Fils d’un géniteur qui ne voit en lui, dès son plus jeune âge, qu’un virtuel réalisateur de ses propres désirs déçus, il va devoir passer sous les fourches Caudines du tyran paternel, assoiffé de faire de lui le champion des champions. Le pauvre petit voudrait rester au sein de sa fratrie ? Non, il devra s’exiler pour être entraîné par un super coach doté d’une splendide paire de ray bans qui, tout en dissimulant sa vue (qu’il a très court…e), affiche son arrogance aboyeuse. Et les quelques milliers de dollars à verser par le père à cette petite « fabrique » de champions n’est à concevoir que comme une avance sur recettes : le retour d’investissement escompté viendra de loin dédouaner le sacrifice (financier) consenti …

Et le petit André a beau protester devant son bol de céréales, il a beau dire et répéter que lui, il veut pas, il a beau trépigner de rage face à cette perspective de cage dorée qu’on lui offre sur un plateau et même, dans un lâcher prise phénoménal, « monter au filet » pour laisser échapper le mot de Cambronne, rien n’y fait, le père est inflexible : « Champion j’ai décidé, champion tu seras mon fils.»

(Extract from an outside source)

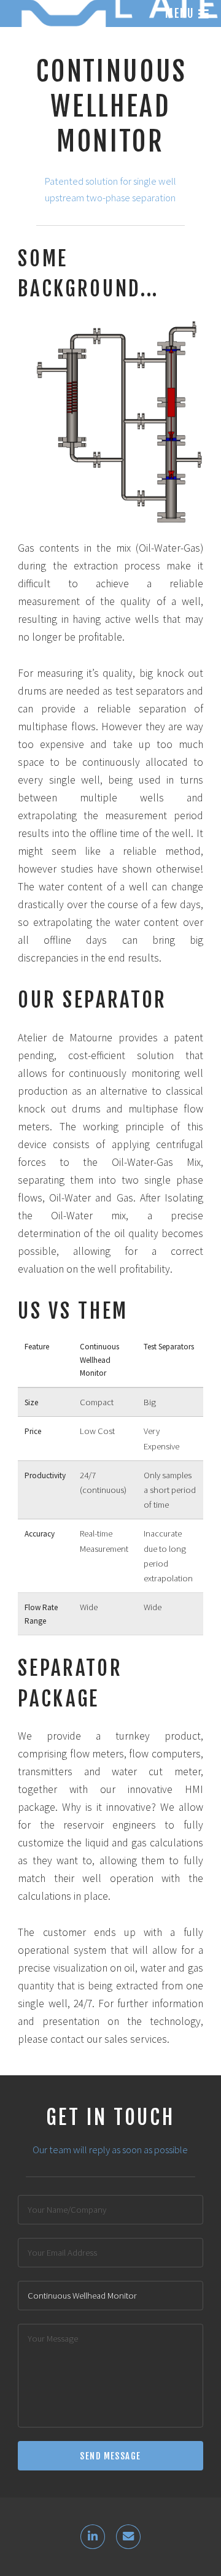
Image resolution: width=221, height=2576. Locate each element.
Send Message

Dès lors, soumis à un matraquage de tous les instants, chaque facette de sa personne est façonnée afin qu’elle réponde, au millimètre près, au cahier des charges de la fabrication manufacturée du parfait tennisman. Conditionnement physique où on lui demande de se présenter dans une attitude impossible à tenir afin d’asservir son corps, conditionnement psychologique où on exige de lui qu’il répète son nom avec le ton agressif (mais point trop) qui convient afin de dompter son esprit en le vidant de toute émotion qui lui serait propre et qui lui rendrait son statut d’être humain singulier.

Mais l’intrusion dans sa « formation » est telle que les impératifs liés à son statut de champion vont déborder le cadre du court pour envahir celui de sa vie (très) personnelle. Soucieux de son « équilibre » sexuel, son « bien-veillant » coach va se mettre à la recherche d’une star du showbiz pour qui, détail superflu, il n’éprouve aucune attirance, lui qui n’a d’yeux que pour Steffi Graf, la joueuse n° 1 du tennis féminin ! (Comme quoi le conditionnement a fonctionné au-delà même des espérances …).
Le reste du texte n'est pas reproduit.